Somewhere behind him he heard tree branches breaking; he assumed it was the dragon's doing until the woman's voice called again.
"Help! Slant, help me!"
Cursing in three languages, Slant struggled to rein in his mount. He had no idea what was going on behind him, and couldn't get a good look while the horse was galloping.
The horse was in no mood to slow down, but eventually it gave in to his brutal yanking on the bit and came to an uneasy halt, allowing Slant to look back up the road.
A girl was lying on her back in the middle of the road, the dragon standing over her, looking at her curiously. Slant was tempted to turn and flee, it being none of his business, but he recognized the girl as Ahnao, the wizard's apprentice he had taken hostage in Awlmei. That explained how she knew his name.

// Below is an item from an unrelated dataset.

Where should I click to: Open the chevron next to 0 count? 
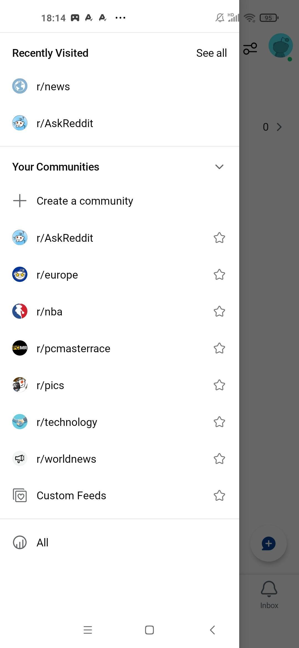tap(279, 127)
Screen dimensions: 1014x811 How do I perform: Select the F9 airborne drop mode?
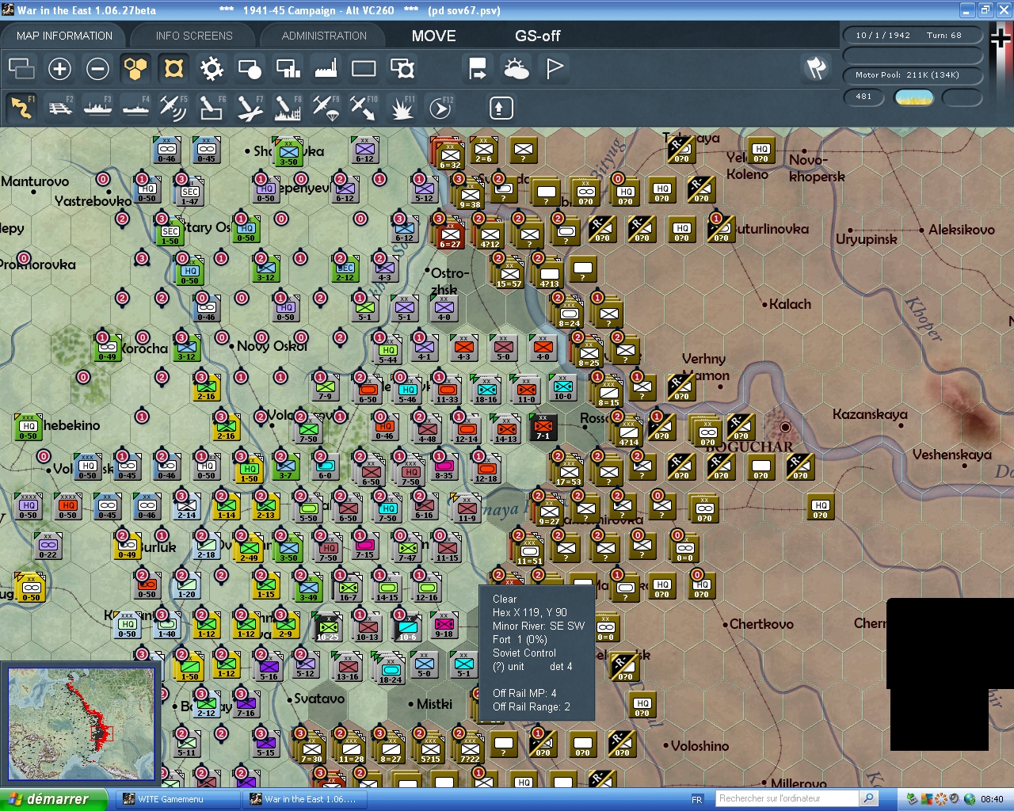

It did not explain what she was doing there. Had something happened to his ship? Had the wizards of Awlmei reconsidered their sentence? Was his banishment voided, or had they perhaps decided to kill him after all?
He had to know what was going on; the machine-pistol still in his hand, he dismounted and ran at the monster, shouting.
The dragon, or the cat, or whatever it was, had been watching the girl, waiting for her to make a move. Had she moved, it would doubtlessly have pounced, in the tradition of cats everywhere, or perhaps just batted at her with a paw. Even a tap from a paw would put an end to any attempt at flight; it would probably mash her flat. Slant's shouting distracted it only momentarily; it glanced in his direction, apparently decided he was harmless, and then, intent on its chosen prey, turned back to Ahnao.